Cheating boyfriend wants another chance
I'm writing you with tears in my eyes. I feel so hurt and depressed. I didn't know that man could be so evil.
I was with my man for four years and I was nothing but good to him and his children. He has two children with two different women.
I wasn't interested in him at first because I wasn't interested in becoming babymother number three.
He showed me that he was a changed man and he was looking for a wife, and won my heart.
After a year into the relationship, I wanted to get married. He said he wasn't ready and he needed more time to sort out himself financially first because he was moving from one job to another and he wanted to clear a few debts.
Another year passed and he claimed he wasn't going to marry me unless I gave him a child. I was hesitant at first.
Anyway, I eventually gave in and tried to get pregnant. Nothing was happening after six months so I was referred to a fertility specialist.
I eventually found out that I have fertility issues and I might not be able to get pregnant naturally. I sought treatment and we continued to try for another year, and still nothing.
During the attempts, his attitude towards me changed. He wasn't being as affectionate and caring as he used to be and was always on his phone, which I couldn't touch.
One day, he came home from work very tired and put his phone down and left it open. I took up the phone and quickly went through it while he was in the bathroom taking a shower.
I saw many inappropriate messages between him and other women. They were even exchanging naked pictures. He was even having sex with a few women.
And, he was telling a particular one that he wanted to have a child with her. I was so hurt and upset I beat down the bathroom door and we started to argue.
I asked him if he was using protection with them and he said no.
Pastor, there was nothing I could do but leave immediately before I killed him. I was disgusted and couldn't stand to see or hear him.
So I packed my bags and went to stay with my sister until I could find an apartment to rent. It has been six months since, and he is now trying to get back with me.
My sister is against it and threatened to cut me off if I go back to him.
Sometimes I feel like going back because we had our good times. He used to say he couldn't marry a woman unless she had his child.
Now he is saying he loves and misses me because I'm a good woman and he wants me back, and we can keep trying and then get married.
I LOVE MYSELF MORE
I still love him but I love myself more. A part of me wants to go back because he said he has changed.
But a part of me hates him and want nothing to do with him because he could have given me an incurable disease and his love was conditional.
Pastor, my fear is that I don't want to be alone. I want to get married now more than ever and try to have children before it is too late for me.
I fear that no other man will want me because of my fertility issues. I have never met a Jamaican man that is willing to accept it.
They all talk about their woman must have their children.
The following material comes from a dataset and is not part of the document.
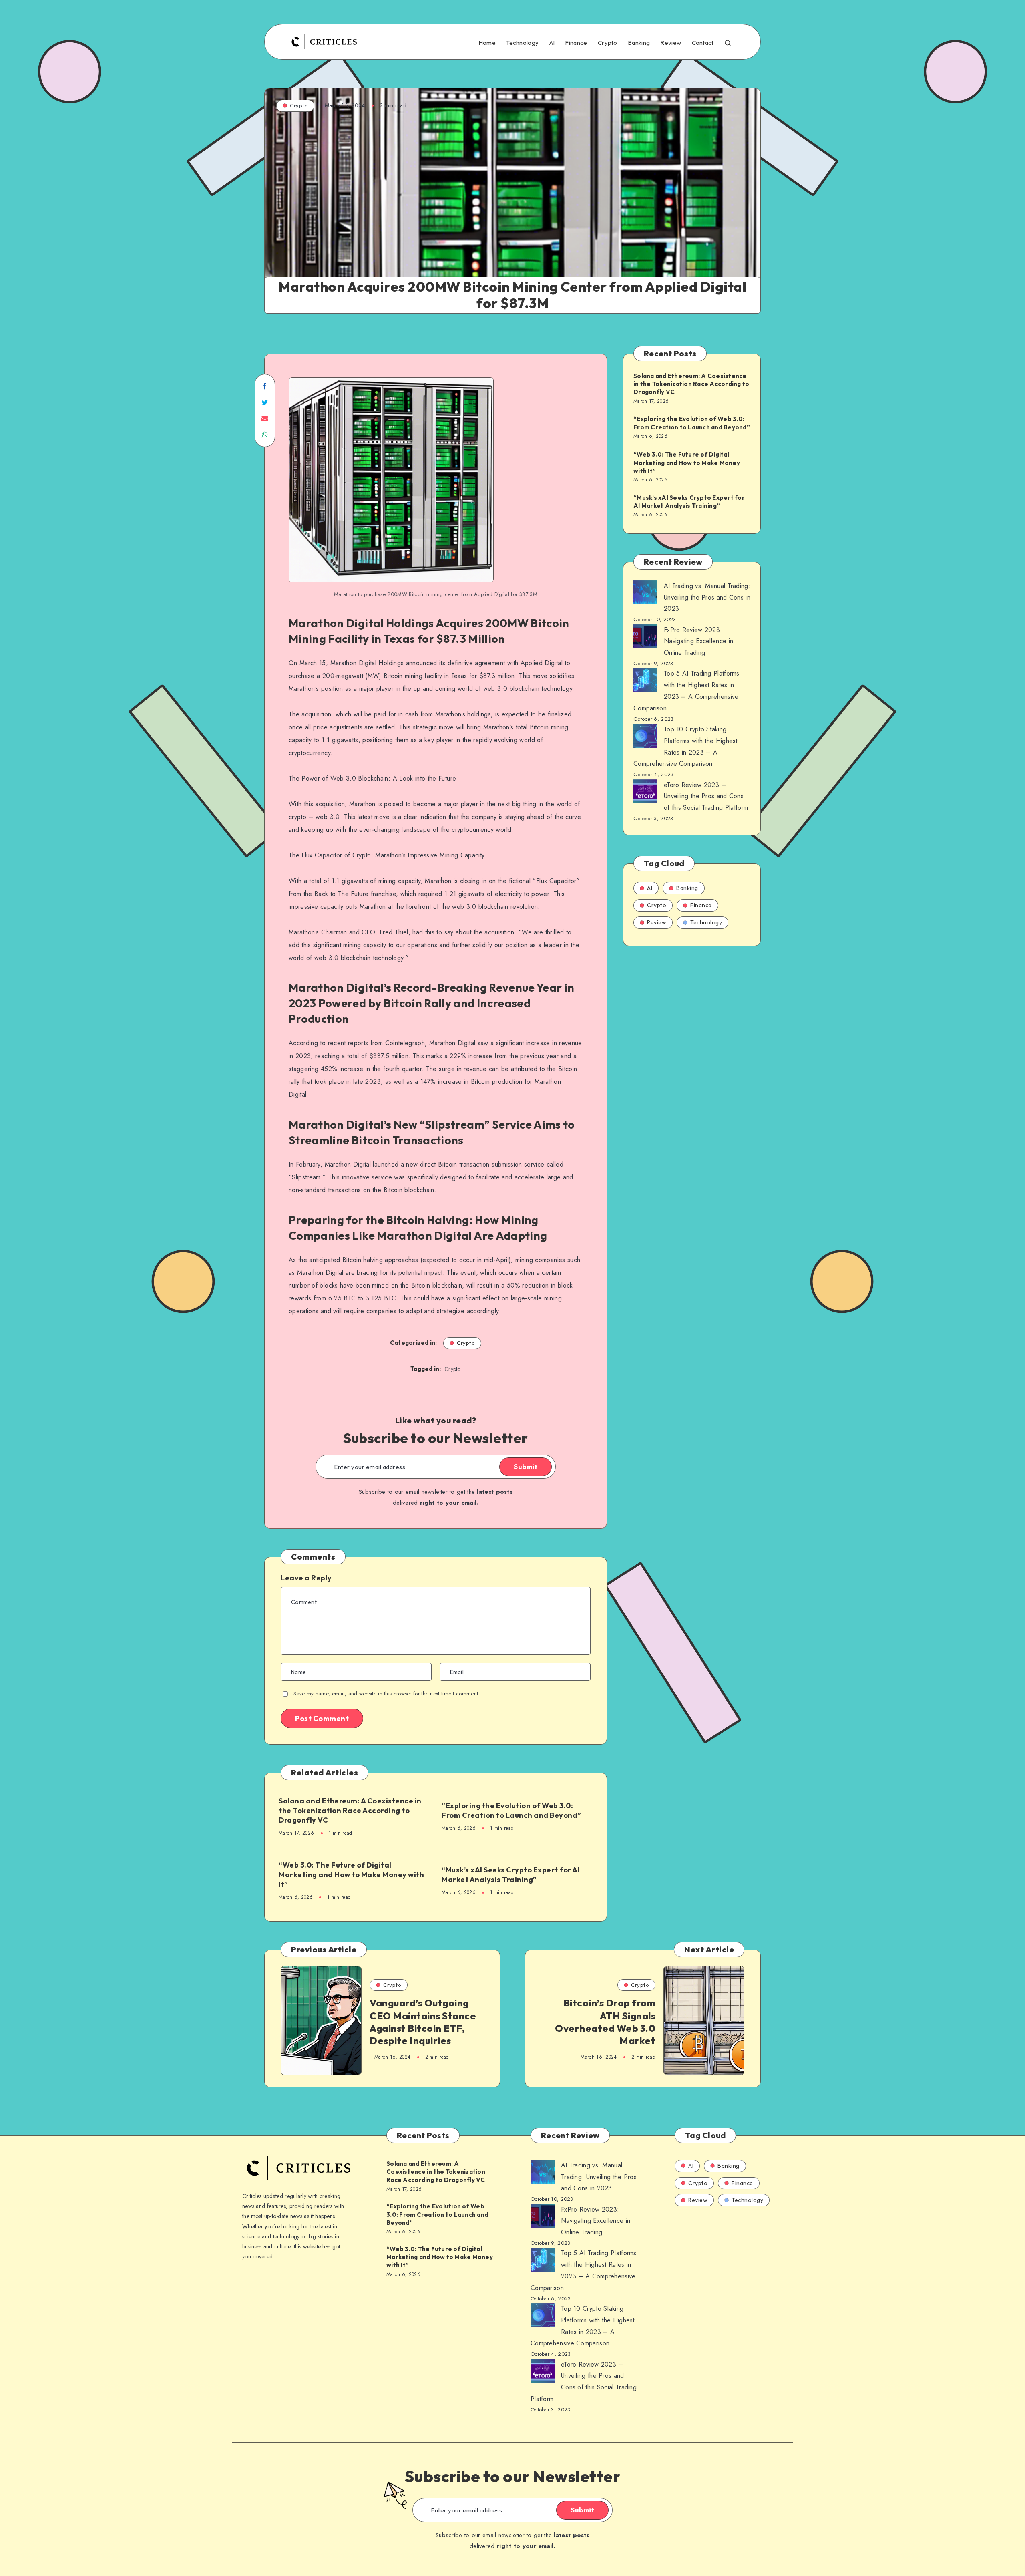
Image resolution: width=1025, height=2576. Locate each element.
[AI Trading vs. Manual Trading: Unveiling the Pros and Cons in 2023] (645, 594)
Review (670, 42)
I'm so stressed and depressed. Should I forgive him and go back to him? What should I do?
This is a decision that you will have to make on your own. You were living with this man and you know he is not truthful. You also know that he has other women.
You left him for good reasons. If you want to go back to him, the decision will be yours. If a man loves a woman and she cannot have children, she can adopt.
I repeat, you have to make your own decision. The only thing I can do for you is to pray.